_WORK TASK_
Determine how many lines in the material below contain the word "agent", and give that number without comment.

_THE DATA_
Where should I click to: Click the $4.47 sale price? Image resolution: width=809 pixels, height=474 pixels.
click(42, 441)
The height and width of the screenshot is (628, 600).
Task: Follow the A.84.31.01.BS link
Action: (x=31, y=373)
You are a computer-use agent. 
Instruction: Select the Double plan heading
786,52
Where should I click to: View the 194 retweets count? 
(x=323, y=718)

...

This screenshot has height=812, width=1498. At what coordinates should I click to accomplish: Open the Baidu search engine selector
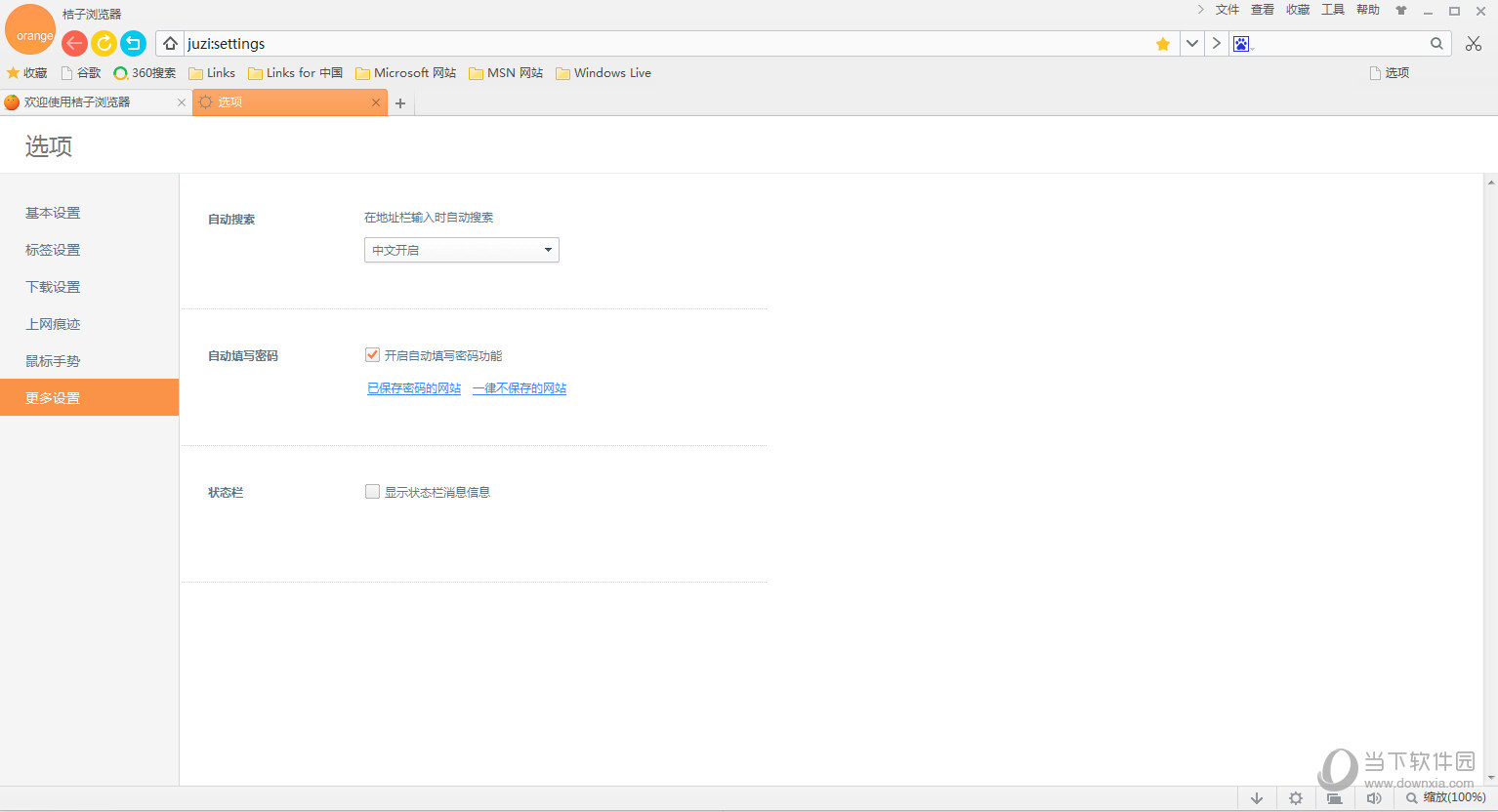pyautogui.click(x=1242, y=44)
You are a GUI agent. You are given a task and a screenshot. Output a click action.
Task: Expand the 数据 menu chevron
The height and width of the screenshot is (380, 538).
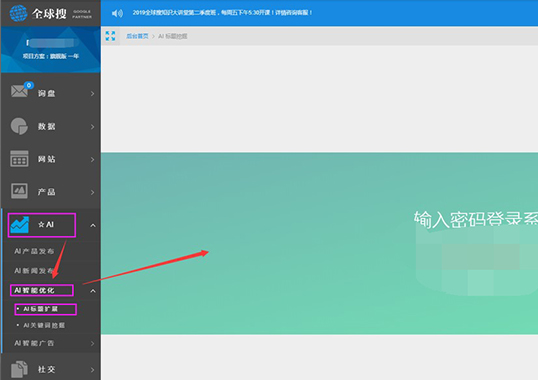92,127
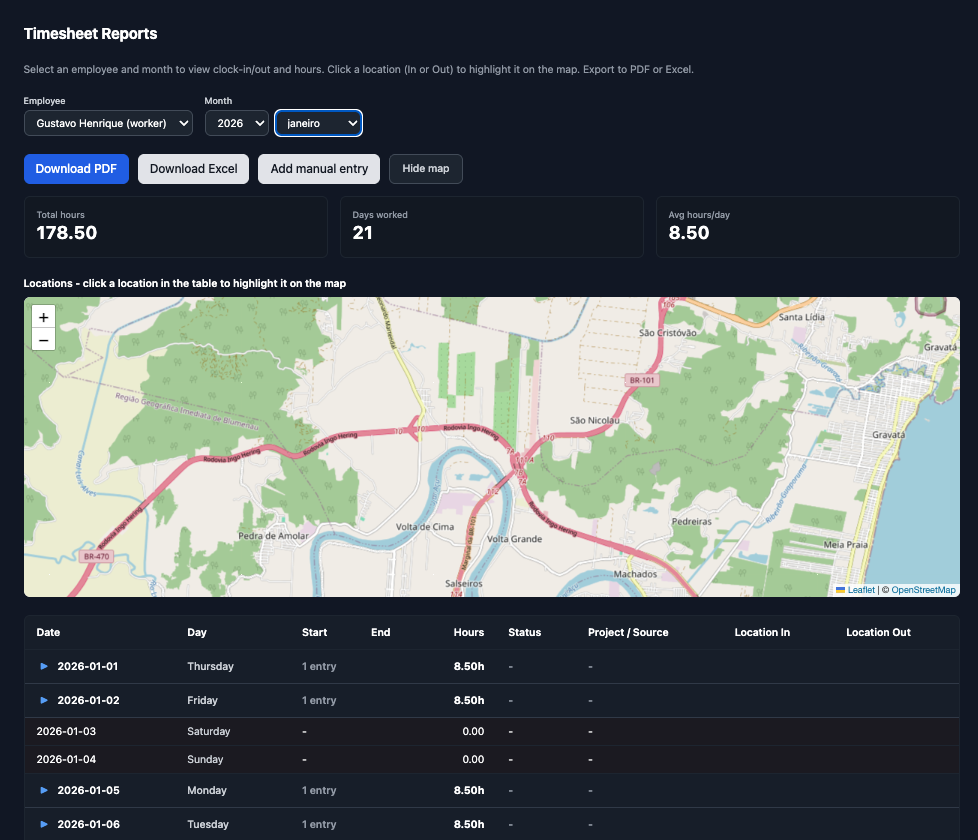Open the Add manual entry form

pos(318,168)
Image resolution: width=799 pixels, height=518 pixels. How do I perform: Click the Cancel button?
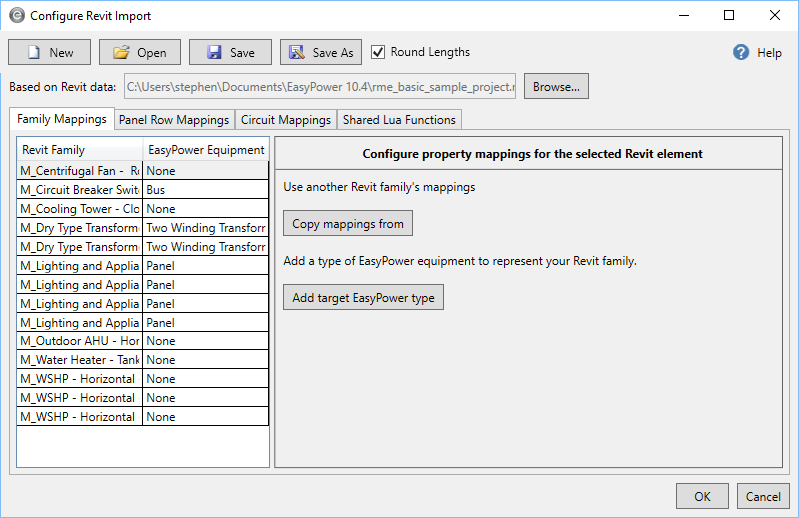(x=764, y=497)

_RESULT BELOW_
2